■ **Input records**
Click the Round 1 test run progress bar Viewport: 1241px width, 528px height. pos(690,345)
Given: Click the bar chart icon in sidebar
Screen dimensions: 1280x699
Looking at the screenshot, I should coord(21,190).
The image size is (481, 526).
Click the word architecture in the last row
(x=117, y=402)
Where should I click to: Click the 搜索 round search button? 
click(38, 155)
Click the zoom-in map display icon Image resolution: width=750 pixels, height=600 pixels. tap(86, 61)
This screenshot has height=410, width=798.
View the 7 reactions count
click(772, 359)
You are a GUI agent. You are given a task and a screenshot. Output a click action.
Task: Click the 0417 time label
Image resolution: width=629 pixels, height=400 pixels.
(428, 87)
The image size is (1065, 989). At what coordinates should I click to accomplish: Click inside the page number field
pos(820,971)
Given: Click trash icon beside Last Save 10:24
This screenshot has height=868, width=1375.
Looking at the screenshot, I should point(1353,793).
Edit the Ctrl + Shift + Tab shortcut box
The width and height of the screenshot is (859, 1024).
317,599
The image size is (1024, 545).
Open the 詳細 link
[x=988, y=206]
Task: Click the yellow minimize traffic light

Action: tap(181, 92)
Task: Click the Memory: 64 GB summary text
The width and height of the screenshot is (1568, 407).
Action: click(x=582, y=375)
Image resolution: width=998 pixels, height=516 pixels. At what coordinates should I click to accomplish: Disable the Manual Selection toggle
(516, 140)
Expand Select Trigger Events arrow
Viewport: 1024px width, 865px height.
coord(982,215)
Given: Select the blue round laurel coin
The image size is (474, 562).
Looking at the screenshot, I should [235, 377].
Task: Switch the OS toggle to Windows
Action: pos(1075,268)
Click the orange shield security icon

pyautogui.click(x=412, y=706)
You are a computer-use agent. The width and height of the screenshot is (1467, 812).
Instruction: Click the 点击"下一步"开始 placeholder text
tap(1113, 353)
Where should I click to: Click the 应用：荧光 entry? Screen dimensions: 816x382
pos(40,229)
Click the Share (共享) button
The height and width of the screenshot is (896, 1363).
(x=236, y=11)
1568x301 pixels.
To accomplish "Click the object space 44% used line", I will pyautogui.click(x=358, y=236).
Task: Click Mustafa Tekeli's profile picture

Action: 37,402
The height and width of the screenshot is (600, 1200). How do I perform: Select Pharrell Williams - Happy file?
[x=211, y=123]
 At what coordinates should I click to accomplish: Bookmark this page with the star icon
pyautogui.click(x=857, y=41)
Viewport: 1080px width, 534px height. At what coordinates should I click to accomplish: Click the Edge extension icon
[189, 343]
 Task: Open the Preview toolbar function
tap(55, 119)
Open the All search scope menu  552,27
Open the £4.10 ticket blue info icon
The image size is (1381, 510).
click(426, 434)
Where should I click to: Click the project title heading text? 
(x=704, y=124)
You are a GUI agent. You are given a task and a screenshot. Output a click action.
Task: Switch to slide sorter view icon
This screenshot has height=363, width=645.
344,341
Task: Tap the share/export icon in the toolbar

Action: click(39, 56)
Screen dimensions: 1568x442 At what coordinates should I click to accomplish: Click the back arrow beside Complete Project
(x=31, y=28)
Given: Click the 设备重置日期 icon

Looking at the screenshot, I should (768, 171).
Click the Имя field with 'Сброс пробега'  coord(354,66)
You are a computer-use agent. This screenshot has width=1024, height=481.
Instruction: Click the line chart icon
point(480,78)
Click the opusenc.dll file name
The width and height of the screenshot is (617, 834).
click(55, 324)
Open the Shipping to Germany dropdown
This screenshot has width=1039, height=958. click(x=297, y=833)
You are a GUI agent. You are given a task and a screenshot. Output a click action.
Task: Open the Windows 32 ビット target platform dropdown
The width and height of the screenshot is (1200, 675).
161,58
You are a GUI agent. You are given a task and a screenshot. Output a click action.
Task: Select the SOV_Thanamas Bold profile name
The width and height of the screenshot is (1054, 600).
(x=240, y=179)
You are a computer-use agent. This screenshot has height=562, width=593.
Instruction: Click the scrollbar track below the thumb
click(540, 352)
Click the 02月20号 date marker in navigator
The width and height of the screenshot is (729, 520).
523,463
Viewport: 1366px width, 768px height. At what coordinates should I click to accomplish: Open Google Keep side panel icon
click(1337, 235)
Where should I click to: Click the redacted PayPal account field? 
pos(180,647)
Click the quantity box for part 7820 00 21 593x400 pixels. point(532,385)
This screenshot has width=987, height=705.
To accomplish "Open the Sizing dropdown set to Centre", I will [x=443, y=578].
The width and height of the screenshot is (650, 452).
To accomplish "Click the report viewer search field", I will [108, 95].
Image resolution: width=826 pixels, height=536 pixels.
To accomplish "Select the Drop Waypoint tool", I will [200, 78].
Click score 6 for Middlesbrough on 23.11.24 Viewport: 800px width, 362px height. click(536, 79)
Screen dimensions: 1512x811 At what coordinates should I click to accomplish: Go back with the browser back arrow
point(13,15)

■ **Description of the task**
Report back each line in the material above that contains the string "blue".

■ **Answer to the exercise**
Given: Select the blue round laurel coin
Open the £4.10 ticket blue info icon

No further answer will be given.